Mendengar berita pengunduran diri dua orang petinggi suatu Yayasan Lembaga 
Bantuan Hukum Terbesar dan Tertua di Indonesia ini, mau tak mau membuat diriku 
teringat kembali akan suatu kenangan pahit beberapa saat silam saat diriku 
pernah mengabdi di lembaga tersebut.

Waktu itu, keputusan ‘mengabdi’ di lembaga tersebut karena gw kagum pada sepak 
terjang lembaga-lembaga seperti ini, yang membantu kaum yang terpinggirkan, 
yang ternistakan, yang termarjinalkan, yang tersingkirkan, dan yang tidak 
pernah mendapatkan keadilan. Terlebih sebelumnya, proses perceraian gw sempat 
mendapatkan bantuan dari kantor cabang lembaga tersebut sehingga semakin 
membulatkan tekad untuk ‘mengabdi’ di lembaga ini. Dan tekad itu pun, seakan 
gayung bersambut, tiba-tiba saja dan tak sengaja mataku terantuk pada suatu 
iklan lowongan di suatu media yang memberitakan dibukanya kesempatan untuk 
‘mengabdi’ di lembaga tersebut. Lebih lanjut, seakan niat baik yang katanya 
selalu diberkati oleh Tuhan, proses perekrutan pun berlangsung mudah dan lancar 
sehingga gw pun berhasil mendapatkan suatu posisi ‘pengabdian’ di lembaga 
tersebut.

“You never really understand a person until you consider things from his point 
of view--until you climb inside of his skin and walk around in it”, suatu quote 
yang sangat gw gemari dari novel To Kill A Mocking Bird. Ternyata pepatah ini 
benar adanya.
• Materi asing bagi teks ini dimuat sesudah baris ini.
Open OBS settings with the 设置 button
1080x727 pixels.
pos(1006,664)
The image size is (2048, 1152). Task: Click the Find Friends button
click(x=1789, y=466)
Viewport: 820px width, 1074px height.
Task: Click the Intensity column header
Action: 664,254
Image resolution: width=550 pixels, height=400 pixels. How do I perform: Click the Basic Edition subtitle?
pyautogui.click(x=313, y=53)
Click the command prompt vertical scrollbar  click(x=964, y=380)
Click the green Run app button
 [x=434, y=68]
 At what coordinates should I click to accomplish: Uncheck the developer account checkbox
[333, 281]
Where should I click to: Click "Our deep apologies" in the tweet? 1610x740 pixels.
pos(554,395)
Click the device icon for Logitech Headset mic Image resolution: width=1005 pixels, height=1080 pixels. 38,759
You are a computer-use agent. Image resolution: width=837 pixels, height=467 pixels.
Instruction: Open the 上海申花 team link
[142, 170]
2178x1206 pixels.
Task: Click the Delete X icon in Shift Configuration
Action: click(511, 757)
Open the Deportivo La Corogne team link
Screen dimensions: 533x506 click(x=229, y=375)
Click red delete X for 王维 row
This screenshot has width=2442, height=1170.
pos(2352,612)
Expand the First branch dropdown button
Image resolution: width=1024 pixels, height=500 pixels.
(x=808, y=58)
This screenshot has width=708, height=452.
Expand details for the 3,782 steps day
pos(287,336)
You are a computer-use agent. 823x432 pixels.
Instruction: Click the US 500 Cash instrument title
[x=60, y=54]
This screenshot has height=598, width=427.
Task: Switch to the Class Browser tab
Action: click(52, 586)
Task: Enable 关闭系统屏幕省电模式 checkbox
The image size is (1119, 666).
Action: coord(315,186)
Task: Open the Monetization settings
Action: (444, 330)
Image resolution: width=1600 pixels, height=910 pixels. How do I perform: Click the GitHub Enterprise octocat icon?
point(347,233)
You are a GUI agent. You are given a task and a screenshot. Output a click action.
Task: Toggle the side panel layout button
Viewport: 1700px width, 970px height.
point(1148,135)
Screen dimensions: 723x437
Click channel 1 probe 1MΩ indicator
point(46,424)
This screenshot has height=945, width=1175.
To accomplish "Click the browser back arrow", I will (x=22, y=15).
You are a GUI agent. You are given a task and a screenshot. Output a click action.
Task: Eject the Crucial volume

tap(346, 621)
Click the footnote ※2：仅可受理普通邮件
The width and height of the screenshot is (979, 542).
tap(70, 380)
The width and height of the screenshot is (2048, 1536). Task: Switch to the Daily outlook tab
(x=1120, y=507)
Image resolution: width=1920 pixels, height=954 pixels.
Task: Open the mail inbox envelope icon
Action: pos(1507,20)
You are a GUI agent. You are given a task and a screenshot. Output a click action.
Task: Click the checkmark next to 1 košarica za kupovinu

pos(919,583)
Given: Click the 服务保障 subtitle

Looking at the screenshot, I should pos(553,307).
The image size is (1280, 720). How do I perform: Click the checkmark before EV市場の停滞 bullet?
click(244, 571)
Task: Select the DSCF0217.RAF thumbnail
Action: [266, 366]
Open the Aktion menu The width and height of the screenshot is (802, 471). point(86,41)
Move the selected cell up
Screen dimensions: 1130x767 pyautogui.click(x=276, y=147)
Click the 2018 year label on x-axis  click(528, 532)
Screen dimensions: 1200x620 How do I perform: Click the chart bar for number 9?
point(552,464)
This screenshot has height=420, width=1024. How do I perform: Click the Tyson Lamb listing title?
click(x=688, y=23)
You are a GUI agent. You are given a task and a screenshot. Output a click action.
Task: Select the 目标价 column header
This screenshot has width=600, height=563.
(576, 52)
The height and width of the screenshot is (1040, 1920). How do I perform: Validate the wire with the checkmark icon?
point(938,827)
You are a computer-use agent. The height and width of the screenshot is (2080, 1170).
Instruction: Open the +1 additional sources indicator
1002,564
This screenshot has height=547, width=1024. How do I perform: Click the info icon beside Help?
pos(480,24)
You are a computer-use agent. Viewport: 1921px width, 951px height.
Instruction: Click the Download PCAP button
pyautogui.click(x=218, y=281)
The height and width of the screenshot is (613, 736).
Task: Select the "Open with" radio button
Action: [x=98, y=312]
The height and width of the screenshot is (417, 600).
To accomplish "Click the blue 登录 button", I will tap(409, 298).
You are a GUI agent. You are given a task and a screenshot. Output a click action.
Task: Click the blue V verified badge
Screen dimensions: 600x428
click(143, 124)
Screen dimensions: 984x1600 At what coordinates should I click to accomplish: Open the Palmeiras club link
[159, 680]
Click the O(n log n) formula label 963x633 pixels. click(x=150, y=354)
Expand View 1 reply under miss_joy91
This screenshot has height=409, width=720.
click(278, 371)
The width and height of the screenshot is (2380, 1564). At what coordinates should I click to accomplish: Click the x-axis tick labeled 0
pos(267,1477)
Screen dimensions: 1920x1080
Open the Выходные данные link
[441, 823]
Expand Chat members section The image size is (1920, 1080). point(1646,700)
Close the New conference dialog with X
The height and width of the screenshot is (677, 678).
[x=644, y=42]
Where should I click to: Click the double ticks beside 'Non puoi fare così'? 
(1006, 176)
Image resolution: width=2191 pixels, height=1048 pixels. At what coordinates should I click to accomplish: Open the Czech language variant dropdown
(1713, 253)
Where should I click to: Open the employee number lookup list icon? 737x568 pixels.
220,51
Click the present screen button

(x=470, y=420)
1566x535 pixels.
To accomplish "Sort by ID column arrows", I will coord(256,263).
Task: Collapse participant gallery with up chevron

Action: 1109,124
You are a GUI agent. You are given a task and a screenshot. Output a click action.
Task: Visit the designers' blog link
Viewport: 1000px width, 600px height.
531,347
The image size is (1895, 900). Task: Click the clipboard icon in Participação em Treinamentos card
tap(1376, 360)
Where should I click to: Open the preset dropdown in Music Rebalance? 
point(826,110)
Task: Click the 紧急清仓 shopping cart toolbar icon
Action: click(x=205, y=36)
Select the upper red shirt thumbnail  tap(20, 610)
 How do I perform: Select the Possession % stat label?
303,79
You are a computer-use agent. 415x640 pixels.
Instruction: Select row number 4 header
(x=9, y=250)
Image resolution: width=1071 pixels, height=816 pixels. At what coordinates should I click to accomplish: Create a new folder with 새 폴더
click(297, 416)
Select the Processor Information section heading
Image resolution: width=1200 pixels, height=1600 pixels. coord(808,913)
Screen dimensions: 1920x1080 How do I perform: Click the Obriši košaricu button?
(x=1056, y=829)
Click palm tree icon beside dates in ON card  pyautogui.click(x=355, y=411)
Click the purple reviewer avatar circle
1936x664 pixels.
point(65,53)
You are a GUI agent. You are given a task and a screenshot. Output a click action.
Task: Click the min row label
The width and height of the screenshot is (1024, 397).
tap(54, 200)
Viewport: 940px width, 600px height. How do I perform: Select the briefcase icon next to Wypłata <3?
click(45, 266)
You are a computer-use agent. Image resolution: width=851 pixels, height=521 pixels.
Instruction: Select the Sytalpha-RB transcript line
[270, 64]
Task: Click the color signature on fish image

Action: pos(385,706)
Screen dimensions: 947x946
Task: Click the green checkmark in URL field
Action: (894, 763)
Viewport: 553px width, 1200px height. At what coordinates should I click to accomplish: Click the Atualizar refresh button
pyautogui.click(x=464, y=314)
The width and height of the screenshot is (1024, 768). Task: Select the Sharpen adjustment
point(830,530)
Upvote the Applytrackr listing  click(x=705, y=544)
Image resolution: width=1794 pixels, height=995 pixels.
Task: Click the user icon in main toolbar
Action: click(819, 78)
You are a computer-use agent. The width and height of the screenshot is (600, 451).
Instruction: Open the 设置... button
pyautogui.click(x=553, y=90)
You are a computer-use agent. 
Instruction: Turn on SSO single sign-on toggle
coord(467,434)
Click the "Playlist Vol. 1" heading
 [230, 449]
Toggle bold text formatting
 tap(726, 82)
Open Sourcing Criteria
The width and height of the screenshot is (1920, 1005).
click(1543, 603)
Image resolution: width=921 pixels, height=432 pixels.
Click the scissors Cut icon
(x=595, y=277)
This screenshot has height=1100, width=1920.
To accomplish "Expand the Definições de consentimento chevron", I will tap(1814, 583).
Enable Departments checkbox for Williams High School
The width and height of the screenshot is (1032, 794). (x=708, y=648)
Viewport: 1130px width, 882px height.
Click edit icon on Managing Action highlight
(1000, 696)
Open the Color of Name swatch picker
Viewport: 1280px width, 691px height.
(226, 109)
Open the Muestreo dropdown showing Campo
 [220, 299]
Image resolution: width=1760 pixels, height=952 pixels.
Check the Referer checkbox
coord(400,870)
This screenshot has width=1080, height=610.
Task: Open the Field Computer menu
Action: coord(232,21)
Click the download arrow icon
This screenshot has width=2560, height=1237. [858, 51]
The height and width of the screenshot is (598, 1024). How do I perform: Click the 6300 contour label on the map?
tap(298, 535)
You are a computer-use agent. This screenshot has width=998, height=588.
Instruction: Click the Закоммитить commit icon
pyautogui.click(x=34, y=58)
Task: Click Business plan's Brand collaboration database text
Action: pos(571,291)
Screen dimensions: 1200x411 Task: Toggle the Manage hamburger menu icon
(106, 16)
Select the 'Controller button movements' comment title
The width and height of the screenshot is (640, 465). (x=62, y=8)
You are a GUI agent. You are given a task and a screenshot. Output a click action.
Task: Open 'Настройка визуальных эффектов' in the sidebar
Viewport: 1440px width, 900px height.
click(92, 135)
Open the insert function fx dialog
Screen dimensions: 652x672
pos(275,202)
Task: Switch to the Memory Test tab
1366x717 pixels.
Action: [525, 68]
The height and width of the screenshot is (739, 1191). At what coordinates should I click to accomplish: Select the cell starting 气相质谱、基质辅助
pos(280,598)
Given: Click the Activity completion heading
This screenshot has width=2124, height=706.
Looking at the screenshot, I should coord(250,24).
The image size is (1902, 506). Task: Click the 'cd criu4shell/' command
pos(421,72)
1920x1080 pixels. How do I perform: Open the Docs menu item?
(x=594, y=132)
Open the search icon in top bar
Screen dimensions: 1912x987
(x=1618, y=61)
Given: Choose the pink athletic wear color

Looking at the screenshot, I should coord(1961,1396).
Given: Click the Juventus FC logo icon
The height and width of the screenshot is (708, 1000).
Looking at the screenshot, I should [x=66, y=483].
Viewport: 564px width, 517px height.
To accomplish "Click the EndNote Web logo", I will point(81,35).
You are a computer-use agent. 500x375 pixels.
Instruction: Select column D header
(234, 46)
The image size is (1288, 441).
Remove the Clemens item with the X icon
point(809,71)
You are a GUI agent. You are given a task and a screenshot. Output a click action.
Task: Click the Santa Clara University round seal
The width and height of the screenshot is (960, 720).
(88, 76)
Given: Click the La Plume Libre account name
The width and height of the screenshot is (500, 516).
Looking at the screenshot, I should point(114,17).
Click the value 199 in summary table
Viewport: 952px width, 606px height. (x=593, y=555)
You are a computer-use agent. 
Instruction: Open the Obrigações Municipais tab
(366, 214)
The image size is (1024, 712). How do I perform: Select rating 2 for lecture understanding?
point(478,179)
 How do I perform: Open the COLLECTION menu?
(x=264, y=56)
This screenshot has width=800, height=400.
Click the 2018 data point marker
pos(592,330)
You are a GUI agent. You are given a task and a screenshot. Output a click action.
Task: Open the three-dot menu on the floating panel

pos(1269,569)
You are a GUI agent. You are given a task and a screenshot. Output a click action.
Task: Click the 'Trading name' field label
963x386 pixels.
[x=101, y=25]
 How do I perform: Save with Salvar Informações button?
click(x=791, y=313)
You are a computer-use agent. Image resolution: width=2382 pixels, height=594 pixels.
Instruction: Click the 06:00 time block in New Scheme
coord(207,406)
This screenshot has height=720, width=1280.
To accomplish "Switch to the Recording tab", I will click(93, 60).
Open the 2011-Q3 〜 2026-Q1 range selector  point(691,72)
Penilaian sepintas di awal bisa sangat bertolak belakang dari 
kenyataan sebenarnya, setelah kita menjalani kehidupan di dalamnya dan 
menemukan bahwa para pemimpin lembaga ini yang diluar sana selalu mendengungkan 
dan mengagungkan kalimat suci nan sakti “Hak Asasi Manusia” dan yang juga 
terlihat selalu memperjuangkan “Keadilan Bagi Rakyat Miskin”, tidaklah seperti 
demikian adanya dalam memperlakukan para ‘keluarganya’, atau lebih tepatnya gw 
katakan ‘para bawahannya’ di lembaga yang dipimpinnya ini. 

Karena hanya di lembaga ini, dari para personel pemimpin itu, gw mendapatkan 
begitu banyak ‘pengalaman tak terduga’, seperti:
Pengalaman menyaksikan dan juga mengalami untuk pertama kali perlakuan yang 
bertolak belakang dari semangat kemanusiaan yang selama ini selalu dijunjung 
tinggi oleh para personel pemimpin, seperti makian kata-kata ‘kebun binatang’ 
ataupun beberapa perlakuan tidak manusiawi lainnya yang menyakiti fisik maupun 
mental (seringkali sih menyakiti mental secara sulit untuk dibuktikan apabila 
sang ‘korban’ melakukan pengaduan, kecuali ada saksi dan bukti-bukti lain). 
Khususnya untuk diriku menjadi paranoid, sangat enggan dan takut untuk datang 
ke kantor. Bolak-balik dan berulang kali sakit. Errornya lagi, kadang sang 
pemimpin saking seringnya marah-marah, sering juga lupa dia lagi berhadapan 
dengan siapa. Sehingga pernah kejadian, staff lembaga donor pun dia maki-maki 
yang berujung keluarnya peringatan berupa teguran keras dari lembaga donor 
terhadap salah satu personel pemimpin yang bersangkutan.Satu lagi, gw juga baru 
tau ternyata di lembaga pun
 memakai istilah "orang gajian" ketika menghardik 'bawahannya'.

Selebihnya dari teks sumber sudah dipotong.